A citation reform movement of the last two decades has called for courts to break away from print-dependent case identifiers through the attachment of vendor and medium neutral citations to their decisions prior to release. Building on recommendations of the ABA, the American Association of Law Libraries (AALL) prepared a detailed implementation manual. It carries the title AALL Universal Citation Guide and provides a modern blueprint for uniformity. No surprise, several of the states adopting the new approach have deviated substantially from it. How does The Bluebook address the resulting lack of uniformity? Its Rule 10.3.3 instructs that “the requirements of the jurisdiction’s format should be observed.”

As the folks at Blueline put it “the approved and unapproved variations in Bluebook style create a huge hurdle for coders who rely on hard and fast rules.”  Weak force though it may be, The Bluebook does offer a template for citation recognition on which programmers can begin to build. Deviations from its “uniform system” can be then treated as special cases or alternatives.

Grounds for Programmer Frustration with The Bluebook

Were all judges and lawyers to follow The Bluebook meticulously, would programmers be satisfied? Not so long as its citation rules remain stuck in print-era conventions. Volume and page number are far less precise than “2015 IL 117090, ¶ 31” which points to a single paragraph (straddling a page-break) in a uniquely identified decision of the Illinois Supreme Court. Decided this past January, the decision only later received volume number and pagination in the National Reporter System. Yet The Bluebook directs the passage in question be cited by the latter formula (unnecessary, delayed, and less exact). Page numbers can even yield ambiguous results. A Blueline communique reports that “a query intended for Peate v. McCann, 294 F.3d 879 (7th Cir. 2002) accidentally pulled McCaskill v. Sci Management Corp., 294 F.3d 879 (7th Cir. 2002) because the latter opinion was only 44 words long.”

The Bluebook‘s deference to the major online services, particularly when dealing with the increasingly large pool of “unpublished” decisions, is another problem. A single decision is known as “2015 BL 377979” on Bloomberg Law, “2015 U.S. Dist. LEXIS 155224” on Lexis, and “2015 WL 7253819”.  Google Scholar and other public access sites have the decision but don’t know it by any of those designations. No citation parser can establish the identity of those references or match any of them to a non-proprietary version of the case.
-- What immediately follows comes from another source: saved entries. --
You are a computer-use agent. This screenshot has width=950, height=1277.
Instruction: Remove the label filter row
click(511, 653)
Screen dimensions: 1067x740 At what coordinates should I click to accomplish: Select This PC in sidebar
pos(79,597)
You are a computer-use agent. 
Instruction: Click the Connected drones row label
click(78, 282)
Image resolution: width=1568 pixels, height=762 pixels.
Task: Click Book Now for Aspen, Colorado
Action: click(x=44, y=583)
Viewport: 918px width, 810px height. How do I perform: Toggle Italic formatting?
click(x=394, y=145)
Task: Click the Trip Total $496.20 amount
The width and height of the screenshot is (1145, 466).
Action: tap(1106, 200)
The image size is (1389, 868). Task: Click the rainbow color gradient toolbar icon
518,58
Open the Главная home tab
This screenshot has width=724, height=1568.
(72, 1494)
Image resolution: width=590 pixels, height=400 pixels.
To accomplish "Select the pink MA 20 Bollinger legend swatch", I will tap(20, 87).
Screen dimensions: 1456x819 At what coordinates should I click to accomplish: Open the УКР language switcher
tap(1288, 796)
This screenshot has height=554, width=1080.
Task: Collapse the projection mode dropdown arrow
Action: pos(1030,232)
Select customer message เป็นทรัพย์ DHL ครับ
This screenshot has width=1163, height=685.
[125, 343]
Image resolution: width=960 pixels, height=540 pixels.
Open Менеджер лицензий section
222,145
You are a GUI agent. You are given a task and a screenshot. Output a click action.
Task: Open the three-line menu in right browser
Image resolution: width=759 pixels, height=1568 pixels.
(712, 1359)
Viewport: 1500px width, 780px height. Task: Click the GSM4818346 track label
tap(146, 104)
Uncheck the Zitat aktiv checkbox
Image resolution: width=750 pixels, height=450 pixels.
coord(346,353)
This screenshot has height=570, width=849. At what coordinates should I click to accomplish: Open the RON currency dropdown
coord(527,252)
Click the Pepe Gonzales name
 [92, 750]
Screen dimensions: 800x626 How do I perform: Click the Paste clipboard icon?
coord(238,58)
Situated as it is in the academy, a domain handsomely served by the major commercial systems, The Bluebook fails to address this problem adequately, and its deference to the commercial sector leads to a strong bias in favor of publisher-specific citations.

That same bias combined with The Bluebook‘s continuing attachment to print leads to rules for statutory and treatise citations that are not followed uniformly because in the current practice environment they simply cannot be.